Darlene Bailey was wishing she was back on her Ucluelet condo’s deck Saturday morning rather than watching waves crash off the coast of Kauai while sipping a coffee and waiting for an impending missile strike.

The Vancouver Island resident, and this reporter’s mother, was in Hawaii with her husband Nigel when they woke to alerts that a ballistic missile strike was imminent.

“At around 8:07 a.m., my cell phone erupted with a shrill sound and a text saying there was an incoming missile heading for Hawaii. It instructed me to take cover and warned, ominously, that the text was not a drill,” she said. “We, apparently, had 15 minutes before the missile was scheduled to hit. I heard a man screaming outside to his wife to get his children into the car and yelling that a missile was about to hit…’Oh boy. This is the end,’ I thought, hoping it would be quick.”

The cell phone alert, which read, ‘BALLISTIC MISSILE THREAT INBOUND TO HAWAII. SEEK IMMEDIATE SHELTER. THIS IS NOT A DRILL,’ was reportedly triggered by a Hawaii Emergency Management Agency employee by accident, though it took roughly 35 minutes for the agency to correct the mistake.

Bailey said she and her husband spent those minutes drinking coffee together while talking about their two children and five grandchildren—they’re expecting a sixth grandchild this May—and tried to keep calm, unsure of what else to do.

“We knew that there were no nuclear fallout shelters, or at least none that we were aware of, on the island of Kauai, so we prepared to hunker down and wait for the inevitable,” she said. “Our first thoughts of course went to our children and grandchildren and the one we are happily anticipating in May, which I regretted I wouldn’t see.”

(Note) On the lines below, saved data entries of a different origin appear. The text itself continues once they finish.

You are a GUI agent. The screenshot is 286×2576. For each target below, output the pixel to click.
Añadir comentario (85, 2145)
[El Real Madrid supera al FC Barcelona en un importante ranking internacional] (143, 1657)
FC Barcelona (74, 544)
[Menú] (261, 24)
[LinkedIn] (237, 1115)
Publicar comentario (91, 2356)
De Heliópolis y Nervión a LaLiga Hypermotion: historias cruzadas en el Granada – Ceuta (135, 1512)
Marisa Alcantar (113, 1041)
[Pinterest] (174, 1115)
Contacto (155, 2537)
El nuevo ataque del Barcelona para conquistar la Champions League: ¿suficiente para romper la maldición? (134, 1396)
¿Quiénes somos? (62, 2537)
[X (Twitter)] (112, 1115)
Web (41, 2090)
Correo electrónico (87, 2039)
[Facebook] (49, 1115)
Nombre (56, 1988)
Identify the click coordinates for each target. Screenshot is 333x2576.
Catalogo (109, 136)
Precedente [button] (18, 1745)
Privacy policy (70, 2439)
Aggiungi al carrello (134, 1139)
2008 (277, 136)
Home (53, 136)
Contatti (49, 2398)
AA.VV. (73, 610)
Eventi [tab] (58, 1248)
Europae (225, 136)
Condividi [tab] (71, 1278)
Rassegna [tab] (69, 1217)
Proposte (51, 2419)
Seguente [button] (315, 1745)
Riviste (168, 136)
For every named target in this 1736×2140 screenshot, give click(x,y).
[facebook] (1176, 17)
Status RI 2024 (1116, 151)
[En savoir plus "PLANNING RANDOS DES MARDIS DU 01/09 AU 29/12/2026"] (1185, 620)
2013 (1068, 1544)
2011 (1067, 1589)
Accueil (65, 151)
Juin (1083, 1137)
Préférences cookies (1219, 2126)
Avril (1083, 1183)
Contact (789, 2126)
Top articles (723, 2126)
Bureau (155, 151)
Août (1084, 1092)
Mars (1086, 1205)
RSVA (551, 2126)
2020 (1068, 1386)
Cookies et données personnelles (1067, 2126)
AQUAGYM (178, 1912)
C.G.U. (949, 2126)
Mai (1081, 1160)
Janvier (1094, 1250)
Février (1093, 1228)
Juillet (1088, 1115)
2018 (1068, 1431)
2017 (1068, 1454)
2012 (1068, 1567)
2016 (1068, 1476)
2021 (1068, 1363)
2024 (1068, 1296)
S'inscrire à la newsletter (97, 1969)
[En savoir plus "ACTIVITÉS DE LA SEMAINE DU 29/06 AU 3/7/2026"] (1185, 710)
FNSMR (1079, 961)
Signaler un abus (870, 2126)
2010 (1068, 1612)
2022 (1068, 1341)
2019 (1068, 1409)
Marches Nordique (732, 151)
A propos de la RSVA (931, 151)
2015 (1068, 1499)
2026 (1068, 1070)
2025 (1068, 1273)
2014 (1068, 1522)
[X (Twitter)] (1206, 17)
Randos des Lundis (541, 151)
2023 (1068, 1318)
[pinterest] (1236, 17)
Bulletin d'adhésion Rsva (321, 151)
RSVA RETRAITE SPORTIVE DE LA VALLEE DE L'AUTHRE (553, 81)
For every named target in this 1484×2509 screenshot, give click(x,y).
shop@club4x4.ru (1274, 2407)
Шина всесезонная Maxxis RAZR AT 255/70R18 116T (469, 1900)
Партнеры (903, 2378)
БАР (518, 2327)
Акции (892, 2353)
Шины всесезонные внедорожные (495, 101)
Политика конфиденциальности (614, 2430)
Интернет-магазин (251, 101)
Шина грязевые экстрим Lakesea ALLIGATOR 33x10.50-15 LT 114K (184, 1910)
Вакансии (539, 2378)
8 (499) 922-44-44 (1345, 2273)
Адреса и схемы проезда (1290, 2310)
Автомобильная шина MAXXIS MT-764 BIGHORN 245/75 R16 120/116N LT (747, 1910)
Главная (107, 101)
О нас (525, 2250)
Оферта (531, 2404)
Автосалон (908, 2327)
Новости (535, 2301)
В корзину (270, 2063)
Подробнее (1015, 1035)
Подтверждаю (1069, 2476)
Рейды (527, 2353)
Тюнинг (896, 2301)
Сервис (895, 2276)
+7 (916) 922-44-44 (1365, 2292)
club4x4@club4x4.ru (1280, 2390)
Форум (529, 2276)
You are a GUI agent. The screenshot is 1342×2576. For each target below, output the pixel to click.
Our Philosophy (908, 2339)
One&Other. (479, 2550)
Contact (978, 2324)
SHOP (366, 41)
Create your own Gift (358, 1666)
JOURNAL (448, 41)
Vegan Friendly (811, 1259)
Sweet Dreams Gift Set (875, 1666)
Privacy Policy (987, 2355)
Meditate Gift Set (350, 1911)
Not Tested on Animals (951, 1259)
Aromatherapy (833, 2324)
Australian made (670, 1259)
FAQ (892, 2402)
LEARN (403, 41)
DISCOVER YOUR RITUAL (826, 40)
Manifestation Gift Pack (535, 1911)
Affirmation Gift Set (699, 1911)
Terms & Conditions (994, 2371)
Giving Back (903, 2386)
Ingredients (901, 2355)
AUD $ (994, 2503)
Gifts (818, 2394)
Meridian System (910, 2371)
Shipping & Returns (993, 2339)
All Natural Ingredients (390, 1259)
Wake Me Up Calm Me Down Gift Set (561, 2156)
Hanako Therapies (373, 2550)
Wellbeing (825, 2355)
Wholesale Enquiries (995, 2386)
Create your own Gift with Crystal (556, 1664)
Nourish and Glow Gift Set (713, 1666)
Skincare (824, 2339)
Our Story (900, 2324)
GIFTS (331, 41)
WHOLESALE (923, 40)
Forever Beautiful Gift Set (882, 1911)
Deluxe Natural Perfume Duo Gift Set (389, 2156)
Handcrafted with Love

At around 8:45 a.m., the Hawaii Emergency Management Agency sent out a new alert that assured there was no incoming strike.

“It was a bit spooky when nothing happened at the 15-minute mark. I think we both wondered what was delaying the inevitable,” Bailey said. “Then the condo landline rang with a robotic recorded message that there was no incoming missile.”

She added local news reports began explaining the alert had been a mistake caused by human error and that everything was fine.

“I immediately called both my children to say, ‘I’m proud of you and I love you,’” she said. “Then [Nigel] headed to golf and I went to the pool.”